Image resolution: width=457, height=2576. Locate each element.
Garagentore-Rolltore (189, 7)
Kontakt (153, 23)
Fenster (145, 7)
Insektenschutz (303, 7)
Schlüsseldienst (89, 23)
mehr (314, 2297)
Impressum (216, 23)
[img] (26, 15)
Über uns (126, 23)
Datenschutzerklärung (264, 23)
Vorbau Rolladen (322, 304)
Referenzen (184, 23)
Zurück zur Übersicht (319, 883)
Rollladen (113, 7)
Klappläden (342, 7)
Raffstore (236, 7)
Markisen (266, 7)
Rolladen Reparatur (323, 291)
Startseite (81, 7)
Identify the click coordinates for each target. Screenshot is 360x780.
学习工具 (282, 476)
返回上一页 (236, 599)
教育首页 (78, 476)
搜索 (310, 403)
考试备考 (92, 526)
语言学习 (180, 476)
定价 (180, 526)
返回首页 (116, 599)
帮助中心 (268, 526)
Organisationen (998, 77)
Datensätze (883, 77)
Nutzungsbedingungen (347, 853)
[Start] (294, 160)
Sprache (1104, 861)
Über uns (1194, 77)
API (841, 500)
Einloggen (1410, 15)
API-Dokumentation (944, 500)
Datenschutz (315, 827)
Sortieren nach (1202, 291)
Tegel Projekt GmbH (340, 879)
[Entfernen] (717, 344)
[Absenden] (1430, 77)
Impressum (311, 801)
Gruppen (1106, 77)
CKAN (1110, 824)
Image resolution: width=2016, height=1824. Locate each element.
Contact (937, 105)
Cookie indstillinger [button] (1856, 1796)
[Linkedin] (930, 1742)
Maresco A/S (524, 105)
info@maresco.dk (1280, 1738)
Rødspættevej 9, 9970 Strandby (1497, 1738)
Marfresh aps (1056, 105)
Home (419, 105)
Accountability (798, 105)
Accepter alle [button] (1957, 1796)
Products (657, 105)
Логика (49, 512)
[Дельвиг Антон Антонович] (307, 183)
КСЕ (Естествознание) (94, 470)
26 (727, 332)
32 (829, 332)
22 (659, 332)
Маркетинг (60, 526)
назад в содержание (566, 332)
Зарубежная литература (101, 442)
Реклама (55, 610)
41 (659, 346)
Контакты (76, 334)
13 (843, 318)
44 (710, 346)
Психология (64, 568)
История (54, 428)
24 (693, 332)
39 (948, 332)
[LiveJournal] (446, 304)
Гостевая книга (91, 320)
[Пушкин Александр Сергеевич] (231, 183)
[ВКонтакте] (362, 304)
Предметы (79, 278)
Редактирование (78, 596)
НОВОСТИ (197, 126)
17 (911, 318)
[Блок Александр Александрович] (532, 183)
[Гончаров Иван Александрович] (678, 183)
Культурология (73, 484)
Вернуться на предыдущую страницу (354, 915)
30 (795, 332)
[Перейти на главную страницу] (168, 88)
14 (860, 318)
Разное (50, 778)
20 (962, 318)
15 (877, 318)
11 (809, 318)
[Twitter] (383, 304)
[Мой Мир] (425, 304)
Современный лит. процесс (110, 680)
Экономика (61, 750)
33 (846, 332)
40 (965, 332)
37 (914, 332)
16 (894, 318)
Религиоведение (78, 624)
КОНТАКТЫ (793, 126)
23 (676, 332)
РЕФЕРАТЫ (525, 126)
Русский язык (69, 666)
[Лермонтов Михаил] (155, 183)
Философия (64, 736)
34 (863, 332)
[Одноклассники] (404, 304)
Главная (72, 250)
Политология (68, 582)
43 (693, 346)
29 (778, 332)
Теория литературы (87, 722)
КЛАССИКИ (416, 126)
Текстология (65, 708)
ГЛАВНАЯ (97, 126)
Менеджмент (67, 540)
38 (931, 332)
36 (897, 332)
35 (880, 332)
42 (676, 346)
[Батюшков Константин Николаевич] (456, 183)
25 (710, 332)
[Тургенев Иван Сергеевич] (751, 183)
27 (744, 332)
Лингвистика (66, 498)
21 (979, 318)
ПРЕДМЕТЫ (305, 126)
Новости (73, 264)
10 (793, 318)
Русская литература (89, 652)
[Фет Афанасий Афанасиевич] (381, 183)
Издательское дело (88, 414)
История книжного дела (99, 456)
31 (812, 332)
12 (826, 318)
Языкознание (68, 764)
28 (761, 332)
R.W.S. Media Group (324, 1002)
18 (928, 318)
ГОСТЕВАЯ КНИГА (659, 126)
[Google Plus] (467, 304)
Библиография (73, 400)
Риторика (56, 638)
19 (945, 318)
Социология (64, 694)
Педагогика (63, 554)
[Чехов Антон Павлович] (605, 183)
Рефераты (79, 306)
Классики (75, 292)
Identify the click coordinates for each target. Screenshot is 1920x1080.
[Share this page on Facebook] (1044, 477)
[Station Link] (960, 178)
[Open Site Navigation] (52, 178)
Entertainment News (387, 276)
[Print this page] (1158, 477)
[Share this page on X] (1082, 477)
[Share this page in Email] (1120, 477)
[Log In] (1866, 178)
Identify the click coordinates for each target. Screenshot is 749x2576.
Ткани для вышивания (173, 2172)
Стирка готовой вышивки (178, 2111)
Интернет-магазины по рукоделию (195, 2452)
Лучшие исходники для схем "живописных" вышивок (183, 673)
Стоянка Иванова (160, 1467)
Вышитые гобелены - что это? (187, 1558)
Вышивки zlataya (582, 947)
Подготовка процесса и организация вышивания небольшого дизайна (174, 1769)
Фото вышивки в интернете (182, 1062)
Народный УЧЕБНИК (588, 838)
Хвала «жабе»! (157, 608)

=-=-=-=-=

- _ACTIVITY_
Each record must be repeated exactly as it is.

- _EXERCISE ANSWER_
Image resolution: width=457, height=2576. Locate each element.
Garagentore-Rolltore (189, 7)
Kontakt (153, 23)
Fenster (145, 7)
Insektenschutz (303, 7)
Schlüsseldienst (89, 23)
mehr (314, 2297)
Impressum (216, 23)
[img] (26, 15)
Über uns (126, 23)
Datenschutzerklärung (264, 23)
Vorbau Rolladen (322, 304)
Referenzen (184, 23)
Zurück zur Übersicht (319, 883)
Rollladen (113, 7)
Klappläden (342, 7)
Raffstore (236, 7)
Markisen (266, 7)
Rolladen Reparatur (323, 291)
Startseite (81, 7)
Identify the click coordinates for each target. Screenshot is 360x780.
学习工具 (282, 476)
返回上一页 (236, 599)
教育首页 (78, 476)
搜索 (310, 403)
考试备考 (92, 526)
语言学习 (180, 476)
定价 (180, 526)
返回首页 (116, 599)
帮助中心 (268, 526)
Organisationen (998, 77)
Datensätze (883, 77)
Nutzungsbedingungen (347, 853)
[Start] (294, 160)
Sprache (1104, 861)
Über uns (1194, 77)
API (841, 500)
Einloggen (1410, 15)
API-Dokumentation (944, 500)
Datenschutz (315, 827)
Sortieren nach (1202, 291)
Tegel Projekt GmbH (340, 879)
[Entfernen] (717, 344)
[Absenden] (1430, 77)
Impressum (311, 801)
Gruppen (1106, 77)
CKAN (1110, 824)
Image resolution: width=2016, height=1824. Locate each element.
Contact (937, 105)
Cookie indstillinger [button] (1856, 1796)
[Linkedin] (930, 1742)
Maresco A/S (524, 105)
info@maresco.dk (1280, 1738)
Rødspættevej 9, 9970 Strandby (1497, 1738)
Marfresh aps (1056, 105)
Home (419, 105)
Accountability (798, 105)
Accepter alle [button] (1957, 1796)
Products (657, 105)
Логика (49, 512)
[Дельвиг Антон Антонович] (307, 183)
КСЕ (Естествознание) (94, 470)
26 (727, 332)
32 (829, 332)
22 (659, 332)
Маркетинг (60, 526)
назад в содержание (566, 332)
Зарубежная литература (101, 442)
Реклама (55, 610)
41 (659, 346)
Контакты (76, 334)
13 (843, 318)
44 (710, 346)
Психология (64, 568)
История (54, 428)
24 (693, 332)
39 (948, 332)
[LiveJournal] (446, 304)
Гостевая книга (91, 320)
[Пушкин Александр Сергеевич] (231, 183)
[ВКонтакте] (362, 304)
Предметы (79, 278)
Редактирование (78, 596)
НОВОСТИ (197, 126)
17 (911, 318)
[Блок Александр Александрович] (532, 183)
[Гончаров Иван Александрович] (678, 183)
Культурология (73, 484)
Вернуться на предыдущую страницу (354, 915)
30 (795, 332)
[Перейти на главную страницу] (168, 88)
14 (860, 318)
Разное (50, 778)
20 (962, 318)
15 (877, 318)
11 (809, 318)
[Twitter] (383, 304)
[Мой Мир] (425, 304)
Современный лит. процесс (110, 680)
Экономика (61, 750)
33 (846, 332)
40 (965, 332)
37 (914, 332)
16 (894, 318)
Религиоведение (78, 624)
КОНТАКТЫ (793, 126)
23 (676, 332)
РЕФЕРАТЫ (525, 126)
Русский язык (69, 666)
[Лермонтов Михаил] (155, 183)
Философия (64, 736)
34 (863, 332)
[Одноклассники] (404, 304)
Главная (72, 250)
Политология (68, 582)
43 (693, 346)
29 (778, 332)
Теория литературы (87, 722)
КЛАССИКИ (416, 126)
Текстология (65, 708)
ГЛАВНАЯ (97, 126)
Менеджмент (67, 540)
38 (931, 332)
36 (897, 332)
35 (880, 332)
42 (676, 346)
[Батюшков Константин Николаевич] (456, 183)
25 (710, 332)
[Тургенев Иван Сергеевич] (751, 183)
27 (744, 332)
Лингвистика (66, 498)
21 (979, 318)
ПРЕДМЕТЫ (305, 126)
Новости (73, 264)
10 (793, 318)
Русская литература (89, 652)
[Фет Афанасий Афанасиевич] (381, 183)
Издательское дело (88, 414)
История книжного дела (99, 456)
31 (812, 332)
12 (826, 318)
Языкознание (68, 764)
28 (761, 332)
R.W.S. Media Group (324, 1002)
18 (928, 318)
ГОСТЕВАЯ КНИГА (659, 126)
[Google Plus] (467, 304)
Библиография (73, 400)
Риторика (56, 638)
19 (945, 318)
Социология (64, 694)
Педагогика (63, 554)
[Чехов Антон Павлович] (605, 183)
Рефераты (79, 306)
Классики (75, 292)
Identify the click coordinates for each target. Screenshot is 1920x1080.
[Share this page on Facebook] (1044, 477)
[Station Link] (960, 178)
[Open Site Navigation] (52, 178)
Entertainment News (387, 276)
[Print this page] (1158, 477)
[Share this page on X] (1082, 477)
[Share this page in Email] (1120, 477)
[Log In] (1866, 178)
Identify the click coordinates for each target. Screenshot is 749x2576.
Ткани для вышивания (173, 2172)
Стирка готовой вышивки (178, 2111)
Интернет-магазины по рукоделию (195, 2452)
Лучшие исходники для схем "живописных" вышивок (183, 673)
Стоянка Иванова (160, 1467)
Вышитые гобелены - что это? (187, 1558)
Вышивки zlataya (582, 947)
Подготовка процесса и организация вышивания небольшого дизайна (174, 1769)
Фото вышивки в интернете (182, 1062)
Народный УЧЕБНИК (588, 838)
Хвала «жабе»! (157, 608)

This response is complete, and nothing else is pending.